Structural pattern matching of lxml HtmlElement attributes

74 Views Asked by At

I want to use PEP 634 – Structural Pattern Matching to match an HtmlElement that has a particular attribute. The attributes are accessible through an .attrib attribute that returns an instance of the _Attrib class, and IIUC it has all methods for it to be a collections.abc.Mapping.

The PEP says this:

For a mapping pattern to succeed the subject must be a mapping, where being a mapping is defined as its class being one of the following:

  • a class that inherits from collections.abc.Mapping
  • a Python class that has been registered as a collections.abc.Mapping
  • ...

Here's what I'm trying to do, but it doesn't print the href:

from collections.abc import Mapping
from lxml.html import HtmlElement, fromstring
el = fromstring('<a href="https://stackoverflow.com/">StackOverflow</a>')
Mapping.register(type(el.attrib))  # lxml.etree._Attrib
assert(isinstance(el.attrib, Mapping))  # It's True even before registering _Attrib.

match el:
    case HtmlElement(tag='a', attrib={'href': href}):
        print(href)

This matches and prints attrib:

match el:
    case HtmlElement(tag='a', attrib=Mapping() as attrib):
        print(attrib)

This does not match, as expected:

match el:
    case HtmlElement(tag='a', attrib=list() as attrib):
        print(attrib)

I also tried this and it works:

class Upperer:
    def __getitem__(self, key): return key.upper()
    def __len__(self): return 1
    def get(self, key, default): return self[key]
Mapping.register(Upperer)  # It doesn't work without this line.
match Upperer():
    case {'href': href}:
        print(href)  # Prints "HREF"

I understand using XPath/CSS selectors would be easier, but at this point I just want to know what is the problem with the _Attrib class and my code.

Also, I don't want to unpack the element and convert the _Attrib instance to dict as follows:

match el.tag, dict(el.attrib):
    case 'a', {'href': href}:
        print(href)

or use guards:

match el:
    case HtmlElement(tag='a', attrib=attrs) if 'href' in attrs:
        print(attrs['href'])

It works but it doesn't look right. I'd like to find a solution so the original case HtmlElement(tag='a', attrib={'href': href}) works. Or something that's very close to it.
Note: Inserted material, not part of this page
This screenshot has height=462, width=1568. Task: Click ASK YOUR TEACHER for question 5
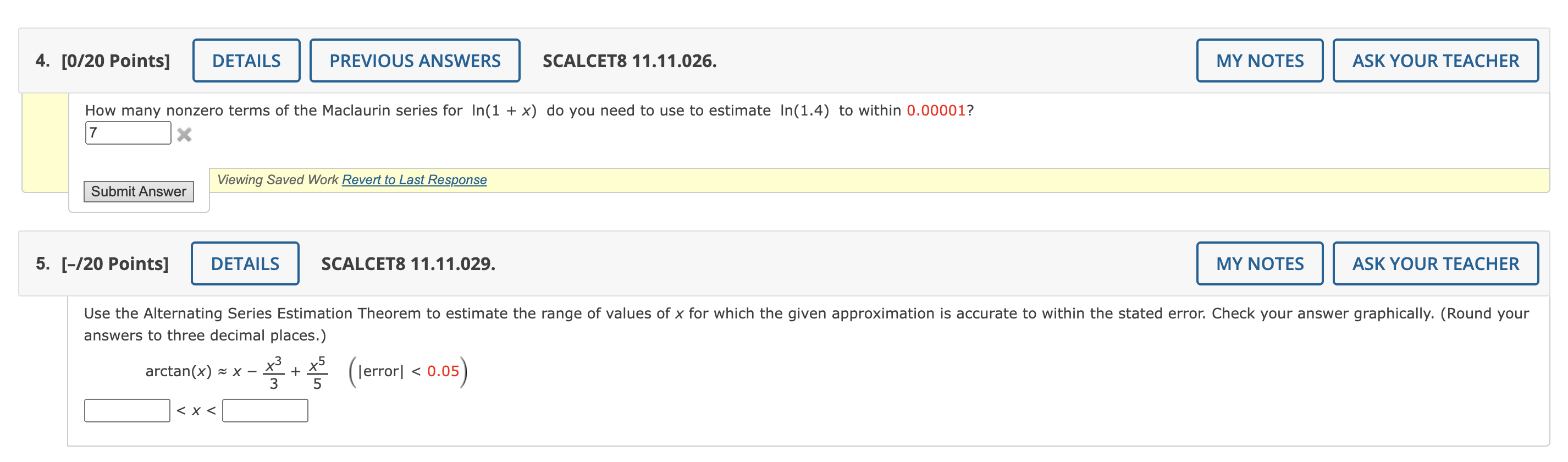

Python version I'm using is 3.11.4.

1

There are 1 best solutions below

0
Sepu Ling On

There seems to be a problem with Python's use of match case to compare two objects for equality, since pattern matching with match case statements is typically used to match different values, not to compare objects for equality. In Python, the == operator is often used to compare objects for equality. If you want to compare two objects for equality, you should use == instead of match case.

Write a class for comparison:

class Element:
    def __init__(self,data : HtmlElement= None,**kwargs):
        if not kwargs:
            temp={'tag': data.tag, 'text': data.text,'tail': data.tail,'attrib': data.attrib}
            self.__dict__ = {i:temp[i] for i in temp if temp[i]}
            return
        self.__dict__ =kwargs
    def __eq__(self, other):
        return self.__dict__ == other.__dict__

Use if statement to determine if they are equal

if Element(el) == Element(tag='a',text= 'StackOverflow', attrib={'href': 'https://stackoverflow.com/'}):
    print('equal')